El tren que no se para, según María Bernal

El tren que no se para

¿Alguna vez nos hemos parado a pensar qué sucedería si en cuestión de minutos muriéramos? Es un significativo ejercicio de reflexión que nunca hacemos, a pesar de que cuando ocurre una desgracia, abusamos del lamento continuo para reiterar que hay que darle valor a lo que ciertamente lo tiene, y que a partir de ese momento, lo vamos a hacer.

Sí, es en ese trance cuando nos proponemos darle importancia a los detalles francos, como pueden ser tomar una copa con unos amigos, reírnos de los miles defectos que tenemos, soplar las velas de la tarta en familia, sin pensar en nada más, teletransportándonos a una dimensión donde solo tiene cabida la felicidad, breve, pero intensa. Porque son estos gestos los que disparan nuestros niveles de dopamina, la hormona de la felicidad, tan necesaria para comprender que la vida sí vale la pena.

Pero una y otra vez, y muy lejos de la realidad que nos proponemos, seguimos siendo las mismas personas de siempre; muchos  propósitos para escasos cumplimientos. Seguimos siendo esas personas que no pensamos que, en cuestión de segundos, la vida nos hace girar 180 grados para no volver a ser los mismos nunca más. Y ante esto, ¿qué único remedio tenemos? Pensar y aprovechar, dejando de lado todo lo que resulte secundario. Porque cuando morimos, los pájaros se quedan cantando y las campanas de las doce siguen tocando, como en los versos de El viaje definitivo de Juan Ramón Jiménez.

Vivimos en una espiral de anticipar constantemente todos nuestros propósitos, ansiamos rápidamente que nuestros planes se cumplan, y no hemos terminado de culminar uno de ellos, cuando ya estamos pensando en el próximo, permitiéndole al placer del momento desvanecerse incansablemente.

Vivimos sumamente cohibidos, a golpe de compromisos, coaccionados por cómo les sentará a los demás cualquier acto que realicemos, ya que tenemos como asignatura pendiente decir no, sin que nadie se incomode, también tenemos suspenso atrevernos a actuar sin pensar en lo que puedan juzgar los demás, porque si una cuestión hay que tener clara esa es la de que nadie nos puede levantar los pies del suelo, por muy cargados de razones se crean.

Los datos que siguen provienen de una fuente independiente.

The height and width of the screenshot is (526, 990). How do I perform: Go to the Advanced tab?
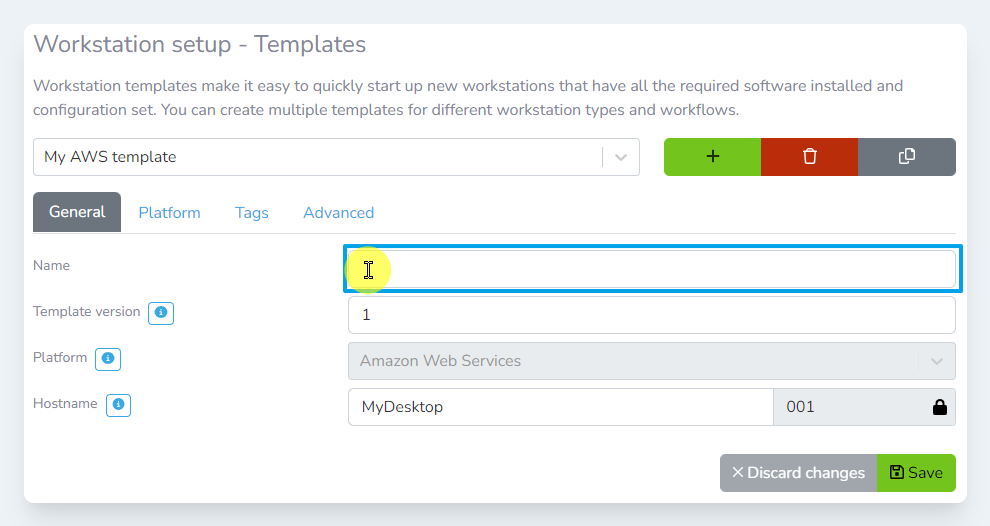point(338,213)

Y en ese afán de querer cumplir las expectativas de todos los de nuestro entorno, ante esa humillación llena de recriminación a la que son sometidas muchas personas porque nunca hacen las cosas adecuadamente (que más bien sería que nunca le bailan el agua a los demás, y eso jode) se nos escapa la vida, como ese tren que no para en ninguna estación para recogernos, porque nos advirtió en la salida que partía para no volver jamás. Y aunque nos dio un bocinazo de aviso para que subiéramos, hicimos caso omiso y creímos que en alguna estación tendría que volver a parar, ya que aprovechar el momento todavía queda lejos de nuestros planes.

Y en ese creer que tarde o temprano todo sucederá se nos escapa la vida y ese “cuan presto se va el placer” de las coplas manriqueñas cobra un sentido irreparable, porque la fugacidad de la vida sigue siendo la misma ahora, que hace seiscientos años.

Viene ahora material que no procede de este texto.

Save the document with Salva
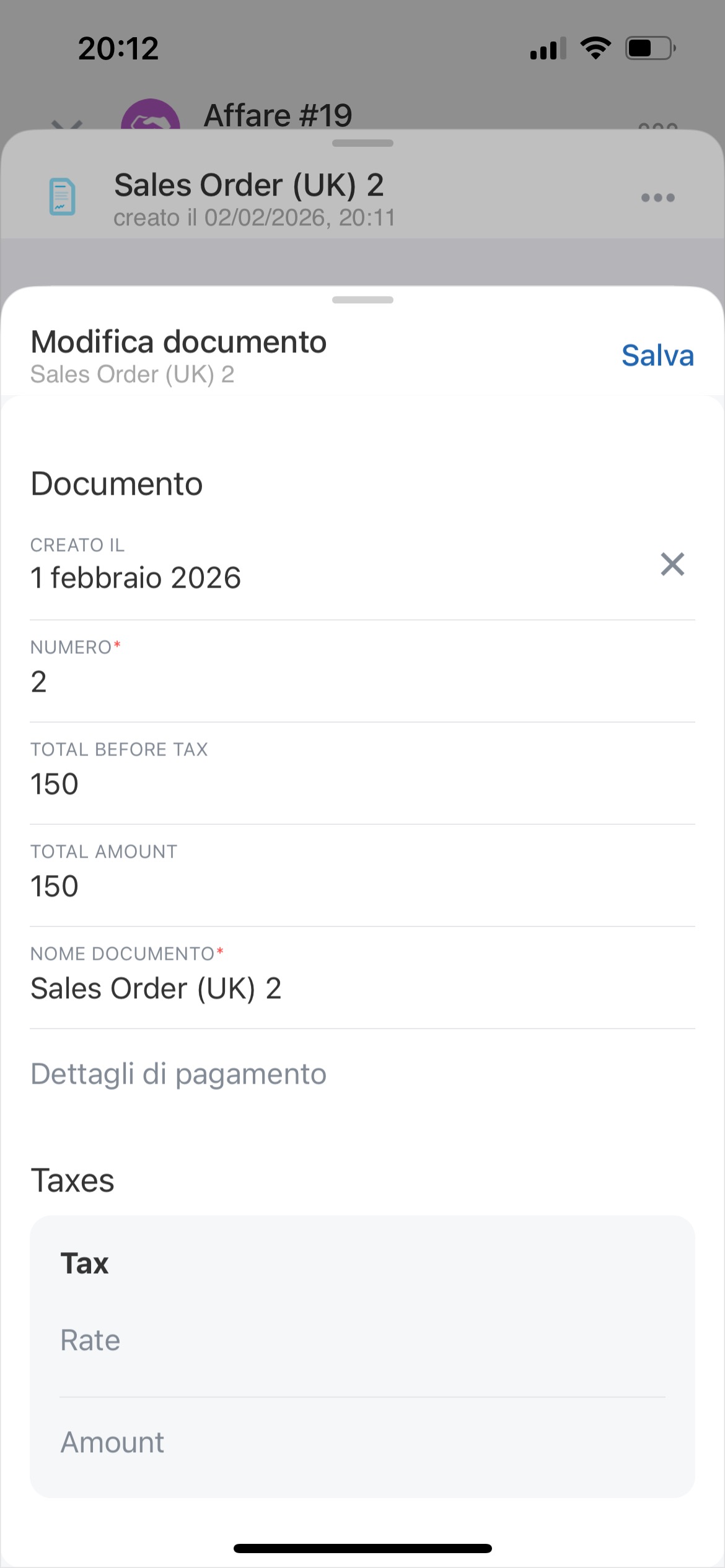 tap(657, 356)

Pero nosotros no sabemos aprovechar el momento; en nuestra mente se multiplican esos sueños que queremos cumplir y a los que sin darnos cuenta les cerramos las puertas por nuestra zozobra ante la vida. Y es que está claro que la impaciencia, soberana de nuestro día a día, nos condena irremediablemente a ser infelices, ya que no somos capaces de aprovechar un instante.

Repetimos por activa y por pasiva que lo importante es el momento pero, ¿lo aprovechamos? No. Nuestra conciencia se satura con las mil obligaciones de las que nos responsabilizamos o pretenden responsabilizarnos, aunque no nos correspondan. Queremos abarcar mucho y, al final, disfrutamos poco.

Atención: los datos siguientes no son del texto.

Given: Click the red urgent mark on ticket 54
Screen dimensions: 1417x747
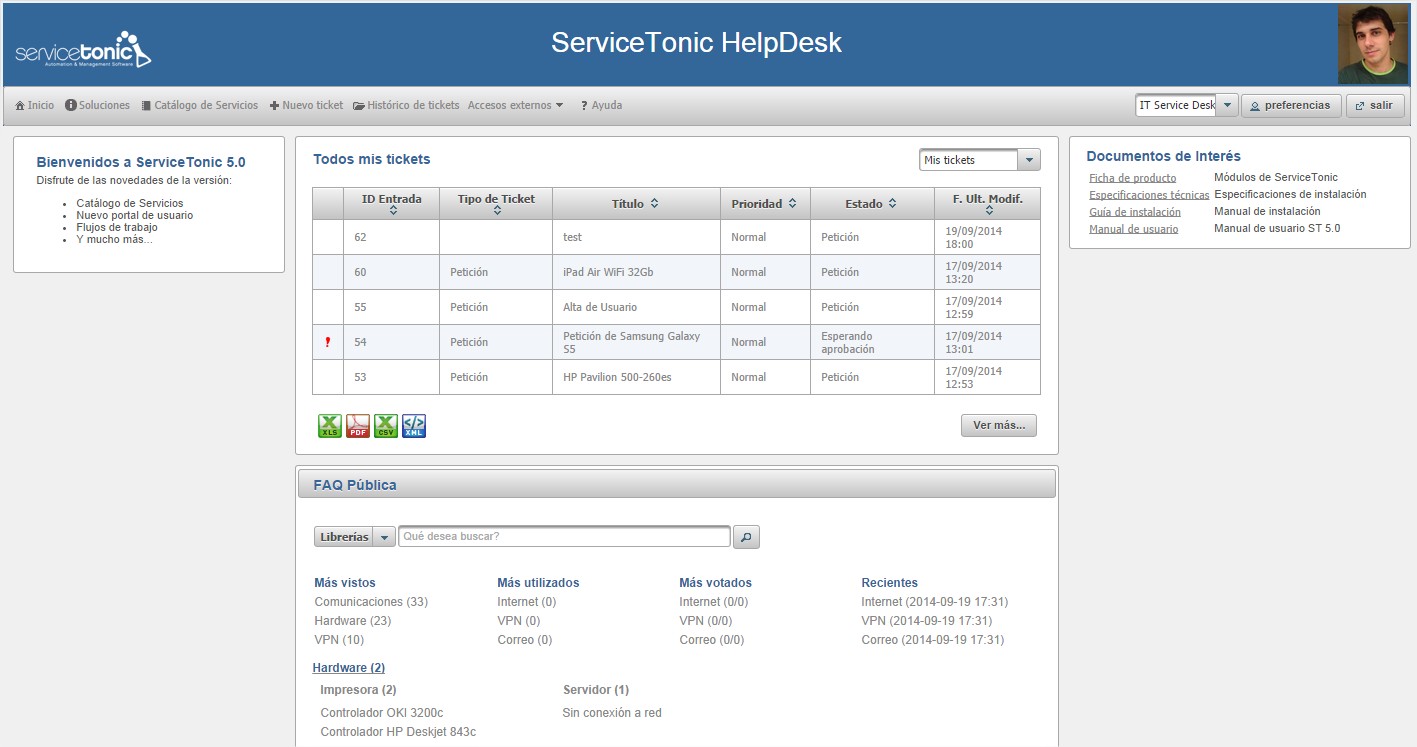Looking at the screenshot, I should [327, 342].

Siempre estará el mañana, un pensamiento inequívoco que nos consuela sin darnos garantías de que algo ocurrirá ya que, ¿qué sucedería si en cuestión de minutos muriéramos? Pues que la vida seguiría su curso y que, como nos transmitía Juan Ramón Jiménez en sus versos, “el pueblo se hará nuevo cada año”, un pueblo en el que quedarán nuestros propósitos, nuestros miedos e inseguridades, nuestra impaciencia y sobre todo, las oportunidades que una vez que hayamos muerto, ya no podremos aprovechar.